Thursday, April 3, 2008
Membuka (Kembali) Pintu Ijtihad

‘’ ketahuilah wahai kawan. Jika engkau ingin mengetahui kebenaran melalui seorang agamawan tanpa membuka mata, maka usahamu ini akan sia-sia. Karna seorang agamawan itu(hanya) seumpama matahari yang memancarkan sinar kemudian dengan sinar itu kau mampu melihat. Jika matamu buta, tentu tidak bergunalah sinar itu. Maka barang siapa yang lekang pada taklid maka dia berarti telah rusak total’’

( Abu Hamid al-Ghozali dalam Mi’roj as-Salikin)
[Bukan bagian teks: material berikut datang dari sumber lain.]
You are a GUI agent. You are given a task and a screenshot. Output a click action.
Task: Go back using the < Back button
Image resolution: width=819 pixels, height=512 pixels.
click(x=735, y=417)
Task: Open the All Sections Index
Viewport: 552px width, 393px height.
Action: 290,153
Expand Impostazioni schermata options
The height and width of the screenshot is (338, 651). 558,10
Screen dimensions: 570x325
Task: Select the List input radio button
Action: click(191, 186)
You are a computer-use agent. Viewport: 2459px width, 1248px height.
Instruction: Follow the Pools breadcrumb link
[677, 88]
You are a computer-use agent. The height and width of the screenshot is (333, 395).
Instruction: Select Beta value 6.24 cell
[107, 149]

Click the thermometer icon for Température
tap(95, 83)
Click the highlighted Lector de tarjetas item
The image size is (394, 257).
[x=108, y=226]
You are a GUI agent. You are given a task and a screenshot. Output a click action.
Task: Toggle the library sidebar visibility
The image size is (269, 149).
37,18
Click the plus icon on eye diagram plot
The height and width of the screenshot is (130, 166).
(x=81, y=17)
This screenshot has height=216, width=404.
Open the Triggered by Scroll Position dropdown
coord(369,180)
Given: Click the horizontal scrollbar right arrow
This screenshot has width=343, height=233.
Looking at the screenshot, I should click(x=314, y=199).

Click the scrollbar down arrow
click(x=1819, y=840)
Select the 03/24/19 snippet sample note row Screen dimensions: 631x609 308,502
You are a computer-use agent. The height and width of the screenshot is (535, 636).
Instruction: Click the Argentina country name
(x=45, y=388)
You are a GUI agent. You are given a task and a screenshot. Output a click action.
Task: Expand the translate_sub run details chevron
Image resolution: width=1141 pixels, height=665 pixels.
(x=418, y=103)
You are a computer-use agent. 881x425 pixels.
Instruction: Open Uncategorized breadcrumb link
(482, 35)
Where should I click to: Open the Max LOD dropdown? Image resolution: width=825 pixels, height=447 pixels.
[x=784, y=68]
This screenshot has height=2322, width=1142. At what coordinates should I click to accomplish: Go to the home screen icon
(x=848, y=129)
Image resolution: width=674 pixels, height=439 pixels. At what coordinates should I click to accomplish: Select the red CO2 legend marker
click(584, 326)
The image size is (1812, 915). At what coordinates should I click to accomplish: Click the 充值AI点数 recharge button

Salah satu karakteristik unik islam adalah sifat ajarannya yang syumuliyyah. Yakni islam sebagai agama tidak hanya menekankan sisi penting kehidupan akhirat saja tetapi menganjurkan pemeluknya untuk tidak melupakan kehidupan dunia. Islam tidak hanya mengajarkan doktrin aqidah tetapi juga syariah pun juga peradaban.


Dalam rentang sejarahnya umat islam tidak pernah berselisih bahwa ushul aqidah itu adalah iman pada Allah, malaikat, kitab suci, para rasul dan pada hari pembalasan. Dan rukun islam yang berisi: Syahadat (laa ilaha illallah Muhammad rasulullah), menegakkan sholat, puasa di bulan Ramadlan, naik haji bila mampu telah disepakati umat islam tanpa memandang perbedaan masa dan tempat. Dalam hal ini umat islam dipuji al Qur’an sebagai ummat yang satu (ummatan wahidah).

Adapaun mengenai syariah yang berkaitan dengan masalah keduniawian (hal ini sering berkaitan dengan fikih) tentu saja umat islam tidak bisa disebut satu. Hal ini disebabkan karna syariah terikat dengan kondisi (dluruf, sosio-kultural) yang melingkupi letak geogafis di mana umat islam itu berada.

(Syariah) islam bukanlah benda baku yang kedap pada perubahan dan modifikasi. Syariah adalah produk penafsiran, produk pemikiran serta produk pengalaman manusia yang mempunyai konteksnya tersendiri.

Islam adalah agama yang hidup bersama manusia. Jika manusia adalah makhluk yang selalu berkembang secara terus menerus mengikuti perubahan masa, maka konsekwensi logisnya adalah islam itu sendiri akan juga berkembang menyesuaikan dengan kondisi masyarakat di mana dia dianut.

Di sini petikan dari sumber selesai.